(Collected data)
"""

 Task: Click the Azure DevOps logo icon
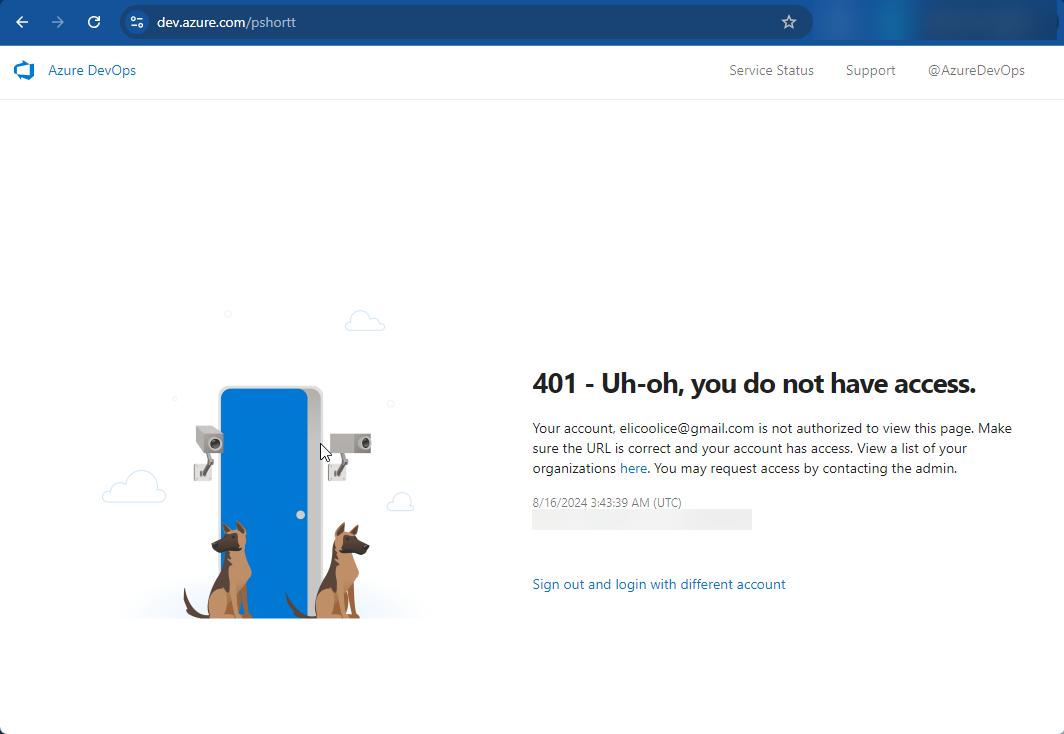coord(24,71)
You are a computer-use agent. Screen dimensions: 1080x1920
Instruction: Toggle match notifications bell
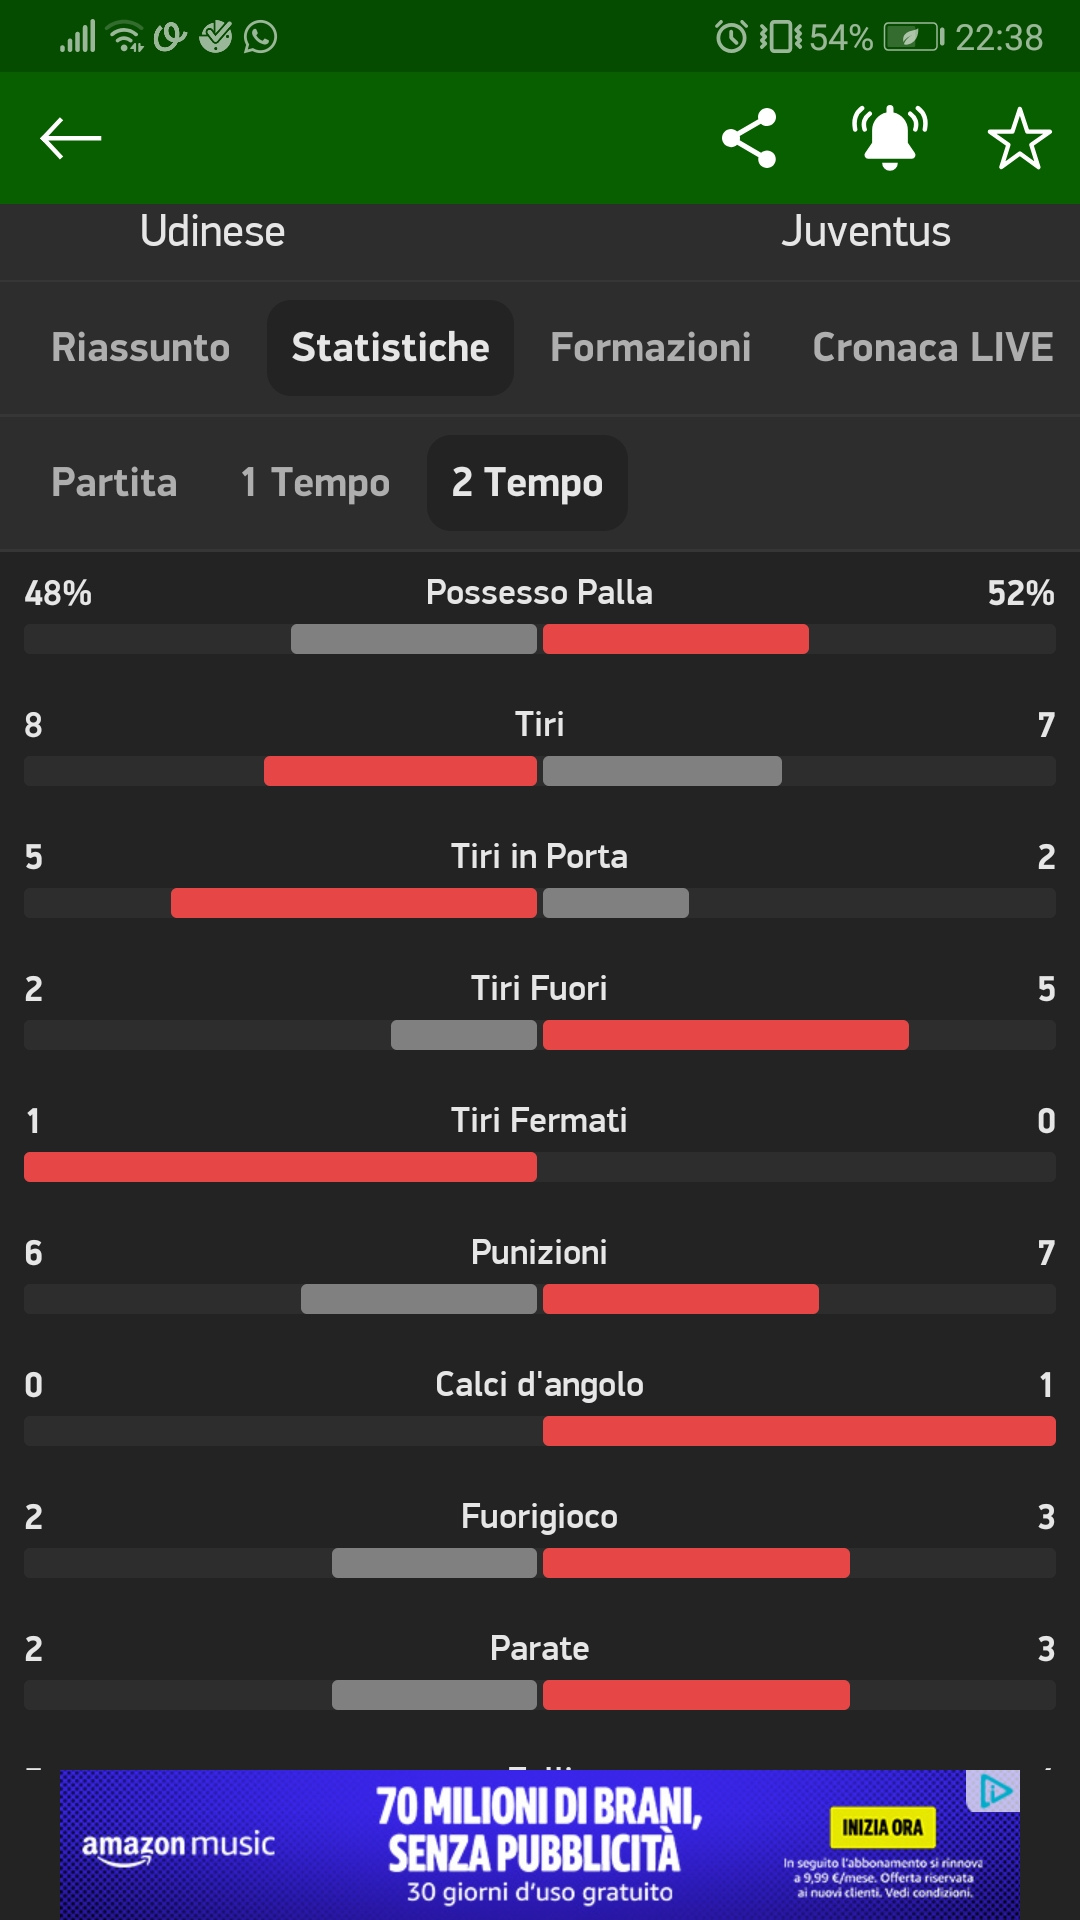(x=889, y=138)
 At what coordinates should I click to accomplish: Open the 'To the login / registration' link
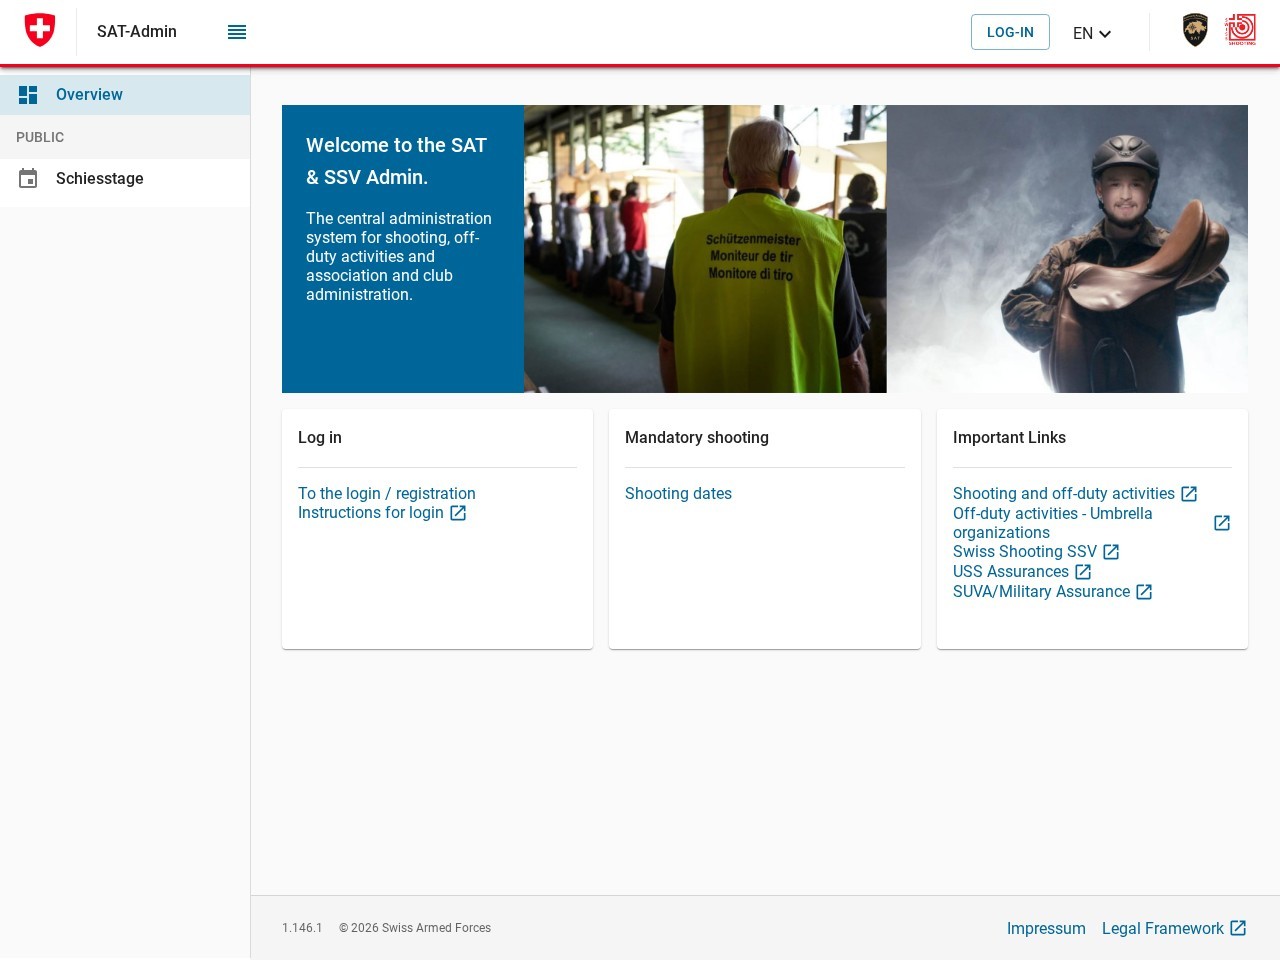pyautogui.click(x=387, y=494)
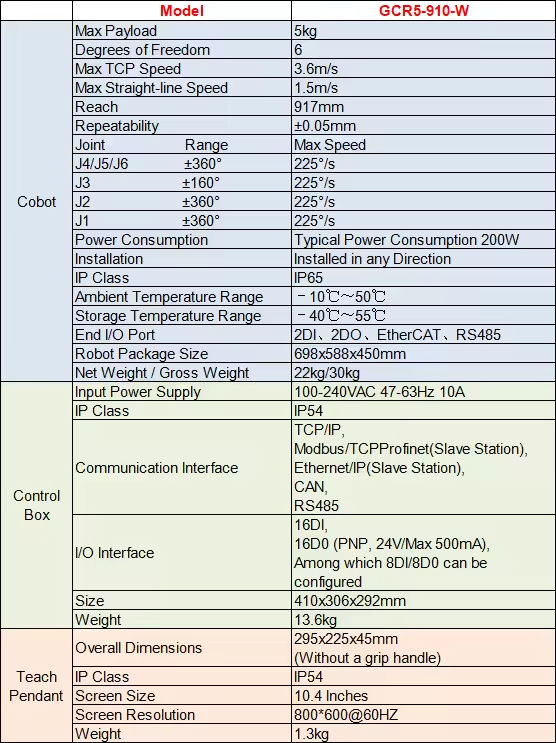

"""

Please return the lines from the line with "At what coordinates" through the last line of the data, both included, exactly, and without pictures.

 At what coordinates should I click to accomplish: Open the 'To the login / registration' link
pyautogui.click(x=387, y=494)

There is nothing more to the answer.